## TO DO
1: Output the stretch of the Fonterra fund passage from "Reacting to a" through "the longer term.", copied word for word.
2: Give every percentage figure that appears in the Fonterra fund passage.

## SELECTED PASSAGE
■ ■ ■ ■ ■

Proposals to regulate the size of the fund holding tradable Fonterra shares are unnecessary and could risk the success of the dairy cooperative's 'Trading Among Farmers' initiative, says chairman Henry van der Heyden.

Reacting to a Ministry of Agriculture and Forestry proposal that the fund be required to hold shares worth between $500 million and $900 million, van der Heyden says evidence from the New Zealand capital markets shows "listed companies with free floats of between $300 million to $500 million can still meet acceptable levels of price efficiency in their share trading."

At $300 million to $500 million, the fund would represent around 8 per cent of Fonterra's issued capital, with the Fonterra board targeting around 20 per cent over the longer term.

The cooperative's constitution prevents more than 25 per cent of its capital being available for trading in the fund, which allows farmer members of the cooperative to trade non-voting, so-called "dry" or investment shares among themselves.

■ ■ ■ ■ ■

## ITEMS

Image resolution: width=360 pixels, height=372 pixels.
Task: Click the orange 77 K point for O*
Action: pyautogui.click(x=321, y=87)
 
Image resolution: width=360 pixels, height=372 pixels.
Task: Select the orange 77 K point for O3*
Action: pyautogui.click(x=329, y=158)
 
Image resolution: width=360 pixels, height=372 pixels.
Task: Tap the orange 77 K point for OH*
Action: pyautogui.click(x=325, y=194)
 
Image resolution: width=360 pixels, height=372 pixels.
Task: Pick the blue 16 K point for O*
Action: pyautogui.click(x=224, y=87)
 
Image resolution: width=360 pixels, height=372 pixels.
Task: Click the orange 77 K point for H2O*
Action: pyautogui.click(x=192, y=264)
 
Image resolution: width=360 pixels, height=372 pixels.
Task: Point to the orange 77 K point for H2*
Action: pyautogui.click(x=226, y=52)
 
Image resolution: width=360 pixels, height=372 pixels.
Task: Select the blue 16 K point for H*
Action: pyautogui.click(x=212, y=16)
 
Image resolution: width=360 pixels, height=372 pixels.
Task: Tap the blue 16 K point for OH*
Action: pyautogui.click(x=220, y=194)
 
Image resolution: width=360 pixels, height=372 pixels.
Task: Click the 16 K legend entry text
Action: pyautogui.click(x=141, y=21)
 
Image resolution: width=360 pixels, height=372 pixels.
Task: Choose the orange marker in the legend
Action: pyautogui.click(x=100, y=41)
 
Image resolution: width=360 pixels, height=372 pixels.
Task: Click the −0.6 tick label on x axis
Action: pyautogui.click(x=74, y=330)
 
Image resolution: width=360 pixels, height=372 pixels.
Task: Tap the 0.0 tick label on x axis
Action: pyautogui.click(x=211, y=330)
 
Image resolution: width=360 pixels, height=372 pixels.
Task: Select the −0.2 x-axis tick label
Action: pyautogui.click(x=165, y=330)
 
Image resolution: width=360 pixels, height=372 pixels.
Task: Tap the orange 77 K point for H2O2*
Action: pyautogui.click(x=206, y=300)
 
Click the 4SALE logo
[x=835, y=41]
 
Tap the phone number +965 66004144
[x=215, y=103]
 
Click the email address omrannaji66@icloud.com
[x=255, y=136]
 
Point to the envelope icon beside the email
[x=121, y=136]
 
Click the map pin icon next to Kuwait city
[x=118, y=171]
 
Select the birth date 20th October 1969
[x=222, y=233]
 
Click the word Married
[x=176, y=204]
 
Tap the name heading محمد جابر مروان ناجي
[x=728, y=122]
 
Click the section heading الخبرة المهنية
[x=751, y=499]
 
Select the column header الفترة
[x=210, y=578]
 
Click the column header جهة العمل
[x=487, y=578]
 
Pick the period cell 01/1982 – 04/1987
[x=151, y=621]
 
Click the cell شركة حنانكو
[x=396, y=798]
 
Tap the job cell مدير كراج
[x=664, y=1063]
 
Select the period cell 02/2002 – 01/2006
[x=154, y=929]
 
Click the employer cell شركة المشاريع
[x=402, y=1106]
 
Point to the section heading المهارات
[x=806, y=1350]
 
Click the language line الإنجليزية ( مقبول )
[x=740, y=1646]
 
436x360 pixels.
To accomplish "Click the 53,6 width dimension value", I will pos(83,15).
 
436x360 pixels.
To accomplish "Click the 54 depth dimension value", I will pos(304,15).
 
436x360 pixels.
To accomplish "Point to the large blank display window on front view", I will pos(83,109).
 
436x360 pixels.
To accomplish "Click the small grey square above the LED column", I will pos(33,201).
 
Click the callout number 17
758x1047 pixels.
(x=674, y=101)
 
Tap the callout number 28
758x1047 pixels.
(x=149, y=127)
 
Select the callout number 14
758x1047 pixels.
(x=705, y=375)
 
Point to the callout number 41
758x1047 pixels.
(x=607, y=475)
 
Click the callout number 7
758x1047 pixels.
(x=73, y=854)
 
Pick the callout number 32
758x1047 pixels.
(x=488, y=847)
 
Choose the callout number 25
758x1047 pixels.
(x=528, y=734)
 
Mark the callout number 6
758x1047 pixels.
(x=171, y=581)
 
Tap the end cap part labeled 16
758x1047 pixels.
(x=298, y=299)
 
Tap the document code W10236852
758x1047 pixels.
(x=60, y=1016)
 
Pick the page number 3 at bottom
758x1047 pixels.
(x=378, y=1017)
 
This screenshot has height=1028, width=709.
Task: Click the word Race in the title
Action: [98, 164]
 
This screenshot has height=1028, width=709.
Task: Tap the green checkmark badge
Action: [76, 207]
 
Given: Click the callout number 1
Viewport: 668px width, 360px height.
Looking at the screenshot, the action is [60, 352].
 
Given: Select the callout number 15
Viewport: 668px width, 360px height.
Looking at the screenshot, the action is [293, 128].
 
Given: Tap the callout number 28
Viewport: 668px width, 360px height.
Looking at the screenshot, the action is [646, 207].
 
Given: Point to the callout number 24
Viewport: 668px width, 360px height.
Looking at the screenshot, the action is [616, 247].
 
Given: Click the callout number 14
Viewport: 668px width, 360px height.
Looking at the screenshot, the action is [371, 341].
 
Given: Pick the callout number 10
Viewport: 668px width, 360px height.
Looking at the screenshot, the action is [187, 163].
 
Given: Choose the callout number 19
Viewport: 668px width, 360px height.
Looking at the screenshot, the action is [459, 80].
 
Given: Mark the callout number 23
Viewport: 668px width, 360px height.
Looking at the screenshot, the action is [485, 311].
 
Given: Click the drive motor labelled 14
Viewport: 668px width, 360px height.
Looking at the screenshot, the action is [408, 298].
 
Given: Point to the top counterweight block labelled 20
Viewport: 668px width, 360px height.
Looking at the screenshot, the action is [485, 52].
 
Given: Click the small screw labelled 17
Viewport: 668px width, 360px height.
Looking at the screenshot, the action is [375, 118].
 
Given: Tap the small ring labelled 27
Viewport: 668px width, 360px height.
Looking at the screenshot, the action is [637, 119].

■ ■ ■ ■ ■

## FULL ANSWERS
1:
Reacting to a Ministry of Agriculture and Forestry proposal that the fund be required to hold shares worth between $500 million and $900 million, van der Heyden says evidence from the New Zealand capital markets shows "listed companies with free floats of between $300 million to $500 million can still meet acceptable levels of price efficiency in their share trading."

At $300 million to $500 million, the fund would represent around 8 per cent of Fonterra's issued capital, with the Fonterra board targeting around 20 per cent over the longer term.

2:
- 8 per cent
- 20 per cent
- 25 per cent